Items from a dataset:

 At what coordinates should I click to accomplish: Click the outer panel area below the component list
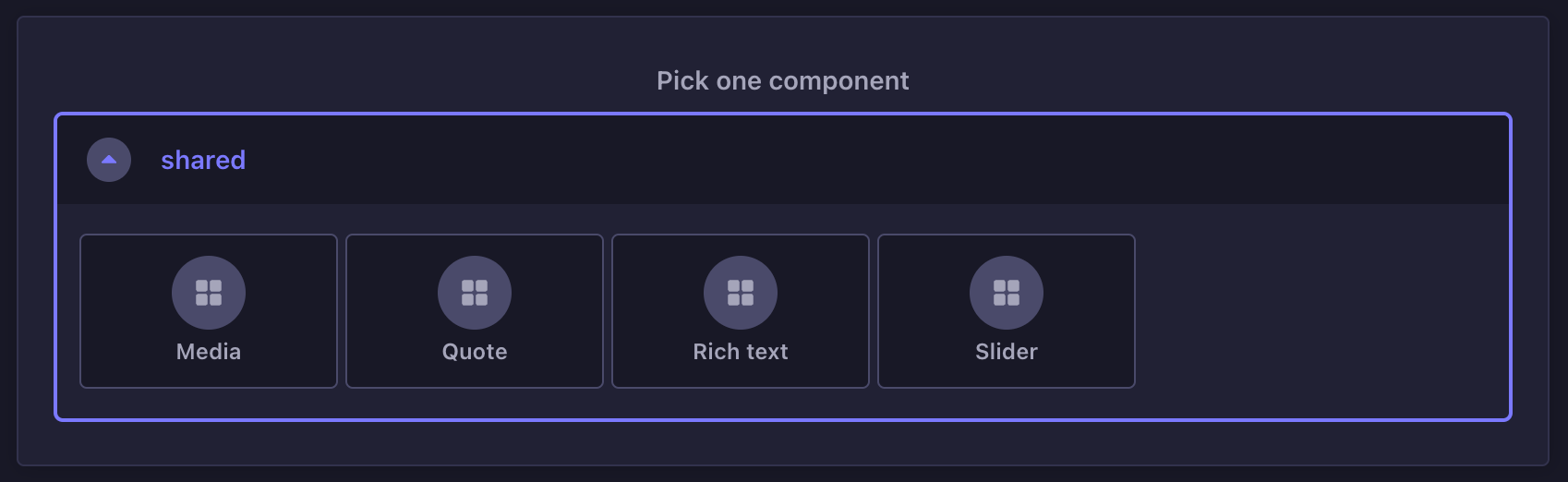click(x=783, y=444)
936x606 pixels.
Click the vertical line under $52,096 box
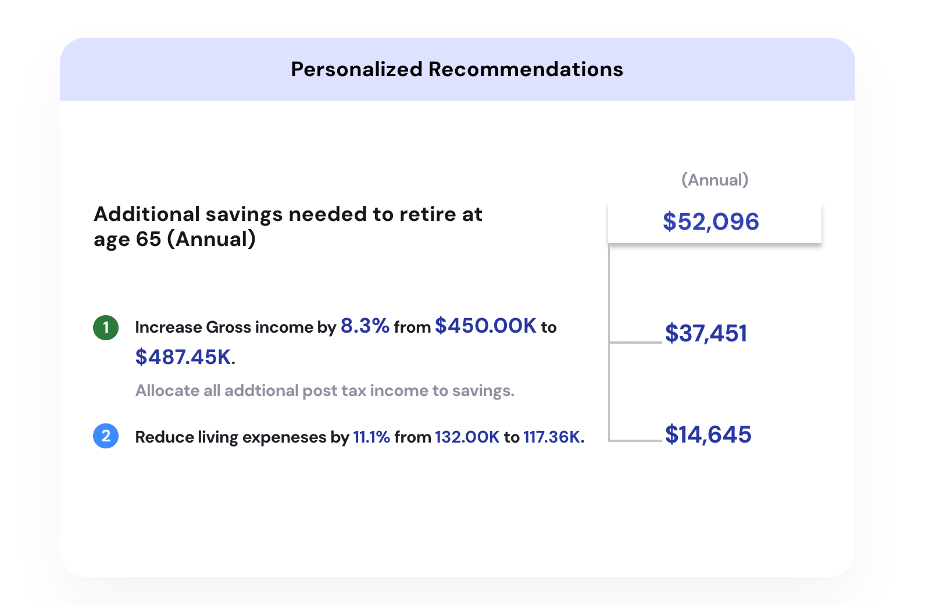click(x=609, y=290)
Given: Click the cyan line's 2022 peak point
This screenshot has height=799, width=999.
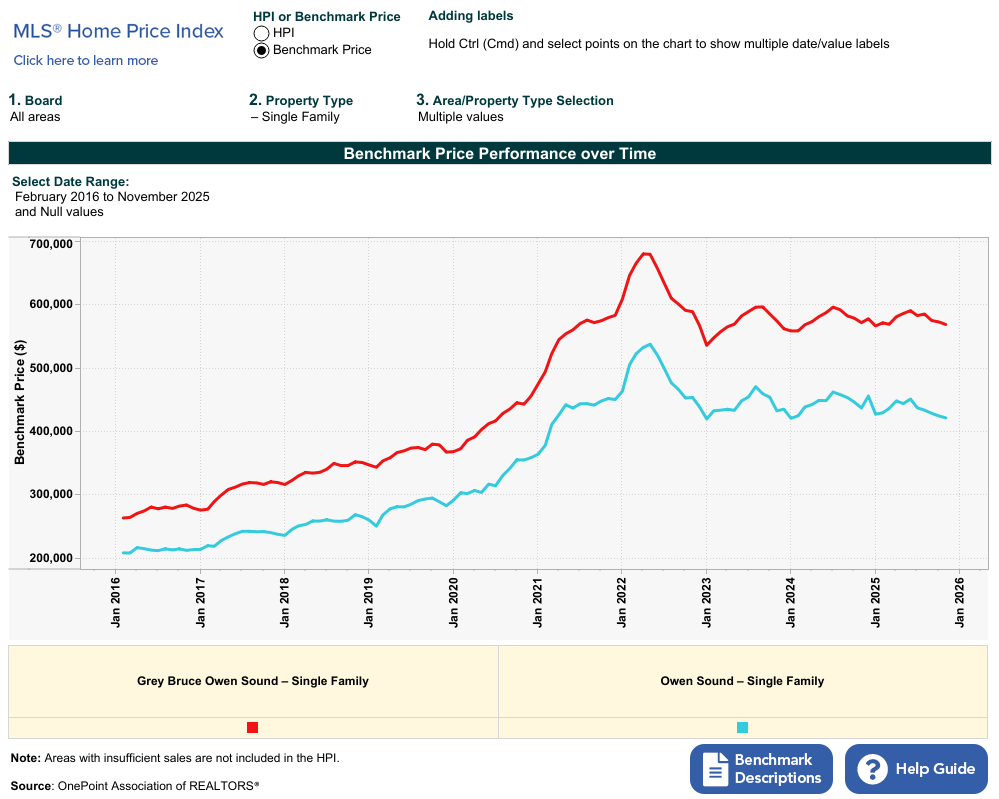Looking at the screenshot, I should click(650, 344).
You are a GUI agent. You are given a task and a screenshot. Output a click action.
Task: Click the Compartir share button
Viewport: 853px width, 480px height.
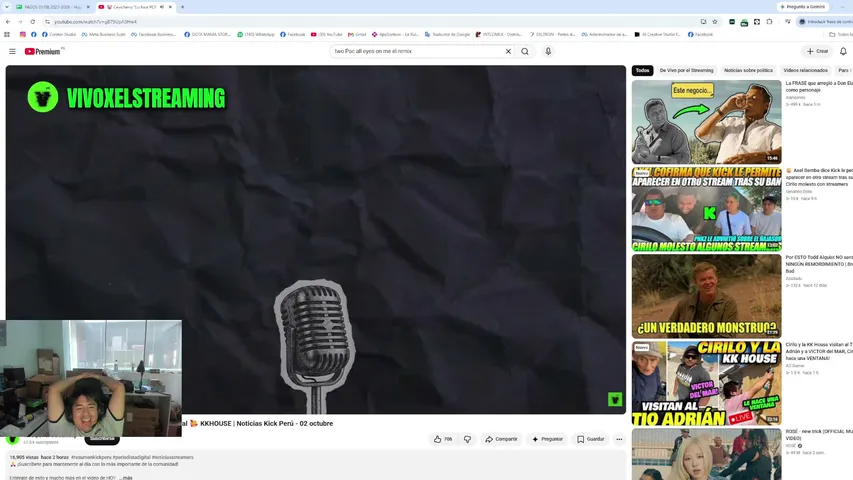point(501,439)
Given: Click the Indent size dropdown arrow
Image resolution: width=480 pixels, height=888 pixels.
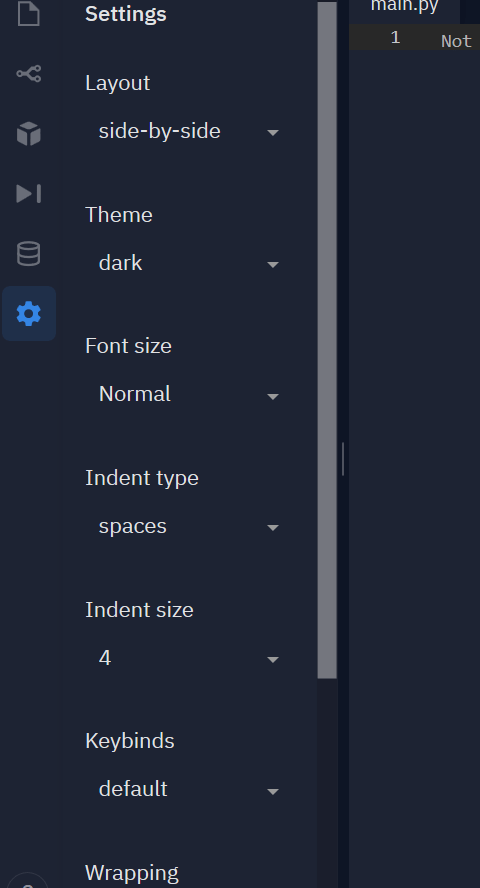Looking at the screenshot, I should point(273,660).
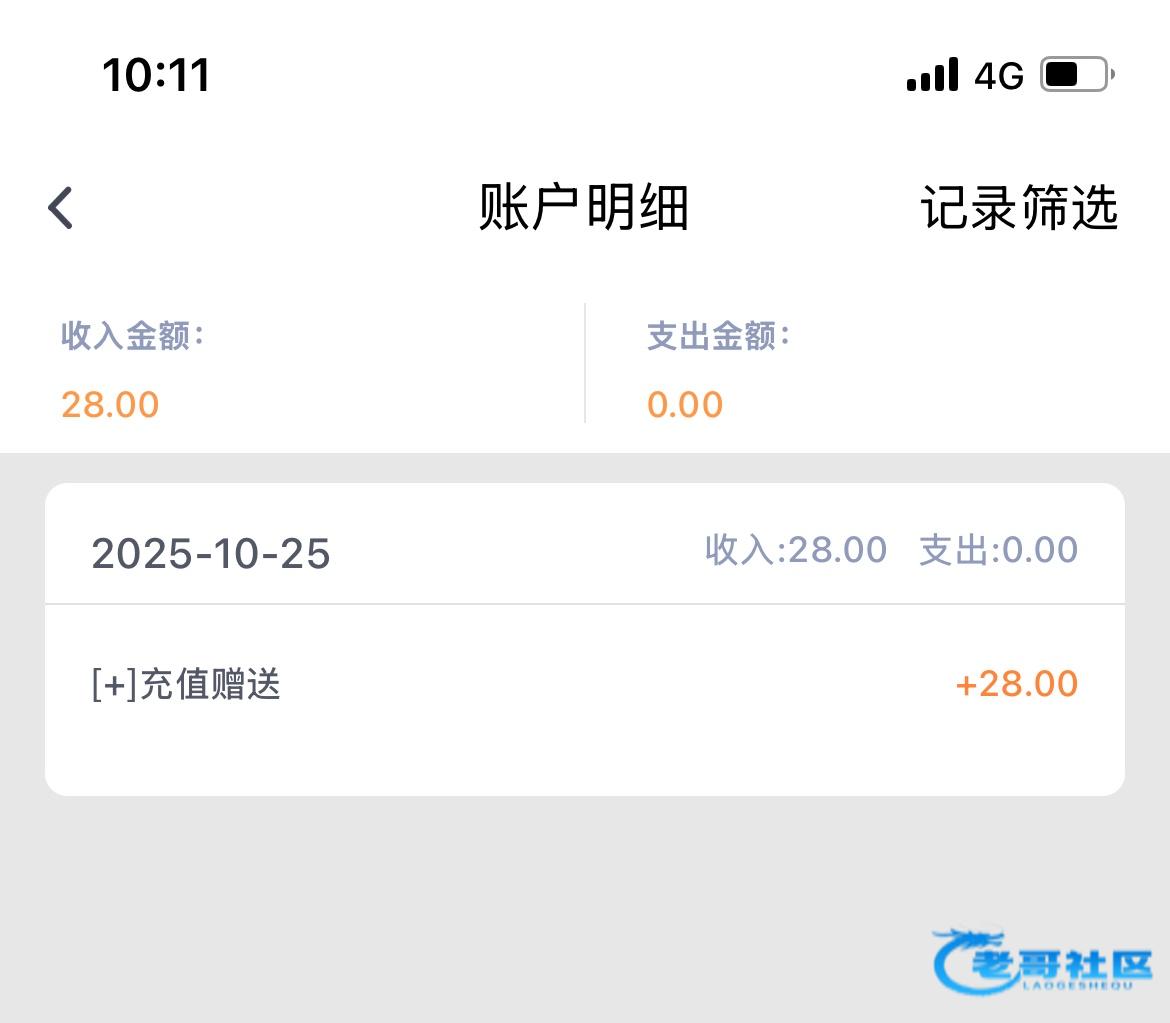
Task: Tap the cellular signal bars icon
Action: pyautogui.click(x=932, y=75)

▶ _Exercise objective_: Please transcribe, word for word, every line from the first line of the records above through the line containing "You are a GUI", and leave out any pictures.

▶ _Exercise answer_:
 At what coordinates should I click to accomplish: Click the outer panel area below the component list
click(x=783, y=444)
936x606 pixels.
Click the vertical line under $52,096 box
click(x=609, y=290)
Given: Click the cyan line's 2022 peak point
This screenshot has height=799, width=999.
Looking at the screenshot, I should click(650, 344).
You are a GUI agent. You are given a task and a screenshot. Output a click action.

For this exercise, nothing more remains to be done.